- **STORED DATA**:
━━━
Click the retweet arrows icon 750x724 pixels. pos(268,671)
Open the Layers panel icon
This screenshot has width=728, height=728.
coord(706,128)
━━━
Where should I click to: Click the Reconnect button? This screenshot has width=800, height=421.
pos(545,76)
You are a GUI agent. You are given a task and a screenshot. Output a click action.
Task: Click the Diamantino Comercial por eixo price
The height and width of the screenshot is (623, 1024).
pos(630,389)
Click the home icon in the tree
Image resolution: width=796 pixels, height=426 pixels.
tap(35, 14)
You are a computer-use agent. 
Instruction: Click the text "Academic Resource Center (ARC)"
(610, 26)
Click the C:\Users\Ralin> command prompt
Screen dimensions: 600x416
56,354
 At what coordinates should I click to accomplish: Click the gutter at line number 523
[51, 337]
━━━
- **YOUR TASK**: Retype exactly the lines above, from the one with "Task: Click the" through the one with "Click the C:\Users\Ralin> command prompt", inclusive.

- **WORKED SOLUTION**:
Task: Click the Diamantino Comercial por eixo price
The height and width of the screenshot is (623, 1024).
pos(630,389)
Click the home icon in the tree
Image resolution: width=796 pixels, height=426 pixels.
tap(35, 14)
You are a computer-use agent. 
Instruction: Click the text "Academic Resource Center (ARC)"
(610, 26)
Click the C:\Users\Ralin> command prompt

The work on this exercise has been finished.